Goal of the exercise> Scan the material below for "tierheim", then return each line that contains it.

Input>

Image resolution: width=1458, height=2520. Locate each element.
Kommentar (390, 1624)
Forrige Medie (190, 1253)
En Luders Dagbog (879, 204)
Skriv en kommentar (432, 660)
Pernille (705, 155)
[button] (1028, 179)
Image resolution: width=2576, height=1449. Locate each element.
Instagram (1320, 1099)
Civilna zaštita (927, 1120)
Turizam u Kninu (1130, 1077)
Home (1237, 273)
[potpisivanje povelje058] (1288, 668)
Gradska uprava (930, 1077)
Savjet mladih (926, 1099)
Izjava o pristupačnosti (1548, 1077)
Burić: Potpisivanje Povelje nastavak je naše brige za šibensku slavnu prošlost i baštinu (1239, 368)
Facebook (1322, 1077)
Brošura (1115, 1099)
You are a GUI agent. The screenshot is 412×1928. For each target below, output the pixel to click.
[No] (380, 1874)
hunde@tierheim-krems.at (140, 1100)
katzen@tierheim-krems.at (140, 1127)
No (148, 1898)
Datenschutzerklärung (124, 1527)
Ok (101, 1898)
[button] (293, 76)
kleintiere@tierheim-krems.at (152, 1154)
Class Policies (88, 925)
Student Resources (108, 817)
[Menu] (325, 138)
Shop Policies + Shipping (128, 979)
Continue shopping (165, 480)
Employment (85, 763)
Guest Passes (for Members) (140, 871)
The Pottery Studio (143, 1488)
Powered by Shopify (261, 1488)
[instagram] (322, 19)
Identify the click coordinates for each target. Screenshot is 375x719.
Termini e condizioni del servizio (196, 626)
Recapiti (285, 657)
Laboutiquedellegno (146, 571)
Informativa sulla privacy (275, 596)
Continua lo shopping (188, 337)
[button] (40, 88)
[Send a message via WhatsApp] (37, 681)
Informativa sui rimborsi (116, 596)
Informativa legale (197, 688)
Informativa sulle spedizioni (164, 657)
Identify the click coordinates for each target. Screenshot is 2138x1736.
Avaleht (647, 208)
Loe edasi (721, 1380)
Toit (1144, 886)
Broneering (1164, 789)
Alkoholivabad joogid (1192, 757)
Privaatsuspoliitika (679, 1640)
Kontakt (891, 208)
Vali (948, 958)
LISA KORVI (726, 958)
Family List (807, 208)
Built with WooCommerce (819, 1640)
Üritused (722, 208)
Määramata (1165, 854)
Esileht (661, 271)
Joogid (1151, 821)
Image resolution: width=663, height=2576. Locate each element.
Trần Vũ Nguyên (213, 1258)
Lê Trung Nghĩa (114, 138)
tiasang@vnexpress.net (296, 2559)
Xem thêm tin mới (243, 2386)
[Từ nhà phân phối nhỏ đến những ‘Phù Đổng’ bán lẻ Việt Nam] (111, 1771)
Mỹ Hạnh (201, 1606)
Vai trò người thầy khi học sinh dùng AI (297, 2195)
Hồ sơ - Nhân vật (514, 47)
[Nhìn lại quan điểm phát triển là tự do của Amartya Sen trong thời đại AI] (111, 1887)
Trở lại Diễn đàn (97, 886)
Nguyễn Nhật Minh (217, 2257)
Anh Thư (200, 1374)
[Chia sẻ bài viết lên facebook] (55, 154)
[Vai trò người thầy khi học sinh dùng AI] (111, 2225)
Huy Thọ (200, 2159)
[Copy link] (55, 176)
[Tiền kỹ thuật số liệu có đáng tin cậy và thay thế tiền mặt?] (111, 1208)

Solution to the exercise>
hunde@tierheim-krems.at (140, 1100)
katzen@tierheim-krems.at (140, 1127)
kleintiere@tierheim-krems.at (152, 1154)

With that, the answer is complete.